I also recently submitted two articles for review. The first is on the rise of psychiatric deinstitutionalization in the formerly colonized world, which is often touted as a global mental health intervention imparted by Euro-American NGOs. By contrast, I argue that a global push for deinstitutionalization originated in British West Africa in the 1930s—decades prior to the global mental health era. Colonial austerity measures, combined with ethno-psychiatric understandings of West African healing practices, motivated an empire-wide policy favoring family and community care over institutional treatment for most mentally distressed British imperial subjects. The current push for psychiatric deinstitutionalization on a global scale must be situated in a longer genealogy, and a more complex geography, of mental health regulations under colonialism. Achieving the decolonization of psychiatry will require acknowledging the many regional trajectories that have informed global knowledge production about mental health and the movement of practices across different spaces, north and south.
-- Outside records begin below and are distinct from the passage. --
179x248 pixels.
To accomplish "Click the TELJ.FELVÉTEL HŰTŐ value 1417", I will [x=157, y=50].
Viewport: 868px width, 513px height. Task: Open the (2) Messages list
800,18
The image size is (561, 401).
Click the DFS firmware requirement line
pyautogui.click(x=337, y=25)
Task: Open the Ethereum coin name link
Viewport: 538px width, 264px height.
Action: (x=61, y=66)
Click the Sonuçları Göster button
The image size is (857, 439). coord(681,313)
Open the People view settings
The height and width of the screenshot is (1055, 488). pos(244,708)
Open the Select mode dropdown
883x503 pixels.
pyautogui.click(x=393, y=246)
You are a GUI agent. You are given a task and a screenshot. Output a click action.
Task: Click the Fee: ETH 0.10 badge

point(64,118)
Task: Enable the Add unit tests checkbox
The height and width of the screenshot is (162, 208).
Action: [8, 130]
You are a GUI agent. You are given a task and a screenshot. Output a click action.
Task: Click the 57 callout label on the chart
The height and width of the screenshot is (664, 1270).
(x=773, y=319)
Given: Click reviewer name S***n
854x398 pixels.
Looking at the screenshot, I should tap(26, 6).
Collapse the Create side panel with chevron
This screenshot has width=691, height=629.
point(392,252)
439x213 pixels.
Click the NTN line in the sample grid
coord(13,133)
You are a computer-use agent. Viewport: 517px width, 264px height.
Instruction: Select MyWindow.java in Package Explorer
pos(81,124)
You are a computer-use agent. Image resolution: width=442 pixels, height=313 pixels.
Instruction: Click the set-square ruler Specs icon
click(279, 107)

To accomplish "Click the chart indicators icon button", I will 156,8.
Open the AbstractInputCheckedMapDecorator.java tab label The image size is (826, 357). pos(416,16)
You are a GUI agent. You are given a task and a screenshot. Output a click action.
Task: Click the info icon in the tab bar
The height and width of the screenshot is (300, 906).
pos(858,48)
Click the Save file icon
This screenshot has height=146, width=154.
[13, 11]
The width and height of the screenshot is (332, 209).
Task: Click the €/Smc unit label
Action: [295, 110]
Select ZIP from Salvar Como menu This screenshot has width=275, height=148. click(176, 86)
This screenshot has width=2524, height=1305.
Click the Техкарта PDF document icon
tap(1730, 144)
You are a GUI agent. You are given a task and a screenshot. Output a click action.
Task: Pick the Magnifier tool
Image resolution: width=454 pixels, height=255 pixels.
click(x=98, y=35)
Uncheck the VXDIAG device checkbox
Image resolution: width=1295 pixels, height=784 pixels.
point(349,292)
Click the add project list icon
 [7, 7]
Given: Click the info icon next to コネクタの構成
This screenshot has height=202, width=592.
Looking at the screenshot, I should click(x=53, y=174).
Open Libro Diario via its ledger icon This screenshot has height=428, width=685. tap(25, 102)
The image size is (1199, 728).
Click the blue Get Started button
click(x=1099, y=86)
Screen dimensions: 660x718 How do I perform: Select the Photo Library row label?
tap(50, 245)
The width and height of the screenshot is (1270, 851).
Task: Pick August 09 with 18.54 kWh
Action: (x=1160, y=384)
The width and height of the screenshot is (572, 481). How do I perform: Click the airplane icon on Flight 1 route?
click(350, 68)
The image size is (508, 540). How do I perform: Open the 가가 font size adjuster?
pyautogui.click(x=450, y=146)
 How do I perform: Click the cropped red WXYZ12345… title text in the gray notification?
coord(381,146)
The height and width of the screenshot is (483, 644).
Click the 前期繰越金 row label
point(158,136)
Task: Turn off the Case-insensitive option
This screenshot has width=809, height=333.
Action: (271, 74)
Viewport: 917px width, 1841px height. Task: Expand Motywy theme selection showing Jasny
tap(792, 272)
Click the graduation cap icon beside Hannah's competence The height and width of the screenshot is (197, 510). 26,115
The second article asks, how do the clinically delusional strive to reinvent their world as they speak? Scholars of psychiatry have long theorized that delusions are medical symptoms, but ones uniquely shaped by contemporaneous political and social circumstances. But delusional speech is not simply a reflection of the world; it is often an attempt to mold future action. I present a case that highlights the ‘worldmaking’ potential of delusional speech. I examine a petition letter in which an inpatient at the Accra Psychiatric Hospital from 1969 to 1976, requested financial support from his doctors on the basis of his alleged status as Ghana’s ‘SUPERLANDLORD’ and ‘GOLDMANGOD.’ The patient was a failed truth-maker, who spoke and acted as a truth-teller, a prophet. Delusional utterances in African psychiatric hospitals constitute the archives of false prophets: troves of hauntings, unrealized callings, failed and unintelligible representations. They are starting points for new African intellectual histories.